Tuesday, October 2, 2018

"Grand Opening": popping a vintage rosoli flacon of Johann Maria Farina Gegenüber dem Jülichsplatz Eau de Cologne

Acquired cheaply on ebay, this rosoli flacon harks from the 1950s, when Johann Maria Farina gegenüber dem Jülichsplatz, the city of Cologne's and thus the world's first and oldest Eau de Cologne producer was recuperating from WWII and a long era of 20th century decline. Eau de Cologne had lost its status as the paradigmatic fragrance, acquired in the Rokoko era, during the Belle Époque, when modern perfumery was born out of the confluence of technical and chemical innovation and the rise of a new white collar middle class that frequented urban(e) department stores, engaged in conspicuous consumption, and whose females were invited to reimagine themselves as Geishas or oriental seductresses via consumer capitalism.

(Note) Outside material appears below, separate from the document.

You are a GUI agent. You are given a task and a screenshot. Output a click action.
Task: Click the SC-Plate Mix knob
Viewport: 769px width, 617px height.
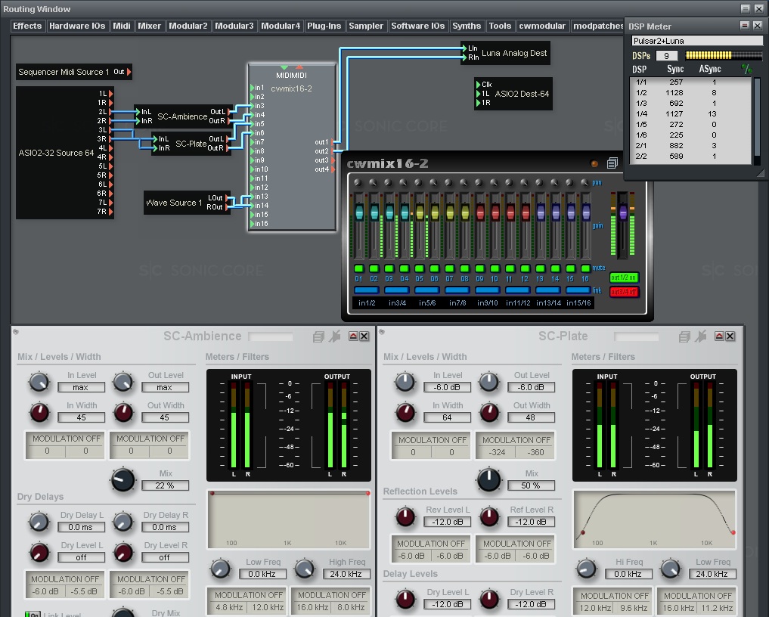pos(488,479)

Eau de Cologne became an industrial mass product,used for refreshment rather than refinement and 4711, a drugstore product, was soon better known than the venerable Farina it had once imitated (including name theft). By the 1960s Farina was apparently going into steep decline, as suggested by efforts to revamp bottles, change formulations from the zesty-dry bergamot to a sweeter 4711-style neroli and finally the sale of a controlling interest in the company to a Swiss low-end cosmetics manufacturer. When the firm was brought back under full family control in the 1990s the formulation was adapted to contemporary tastes and it now contains a healthy dose of ionones and other synthetics  which make it smell quite different from its original form - which, at this point can only be experienced if one manages to pick up a 1950s bottle. Full pre-war flacons seem to be virtually nonexistant, but ever so often 250th anniversary Rosoli flacons from 1959 that survived their owners - hidden away in the back of a drawer or cupboard, forgotten unwanted gifts - make an appearance on ebay.

Here, now is a small rosoli flacon from that era, which was perfectly filled - no evaporation. These flasks were covered with an aluminum cap fortified with what appears to be a very hard textile-cardboard-like covering. In this case, it did an excellent job of preventing evaporation and oxidation. After opening the flacon and decanting a small amount of Eau de Cologne I treated the bottle with a nitrogen gas sprayer normally used for wine preservation. The Osmothèque uses the more expensive argon for the same purpose - the heavier gas displaces the oxygen over the surface of the fragrance and thus prevents the perfume from turning.

Spraying some vintage Farina on my arm was delightful - this is the best preserved bottle I have ever smelled. It begins with a zesty-bittergreen burst of freshness - picture a gin tonic with a spritz of bergamot (and whiffs of  orange and lemon zest). This persists for some minutes, while hovering below is a faint suggestion of rose, sandalwood  and (nitro?)musk. A wonderfully elegant, light, but by no means trivial composition which clearly inspired aspects of Guerlain's Imperial cologne. File under "genteel blast from the past" and  "they don't make them like this anymore" - though vintage Farina would today easily pass as a stylish minimalist superniche scent.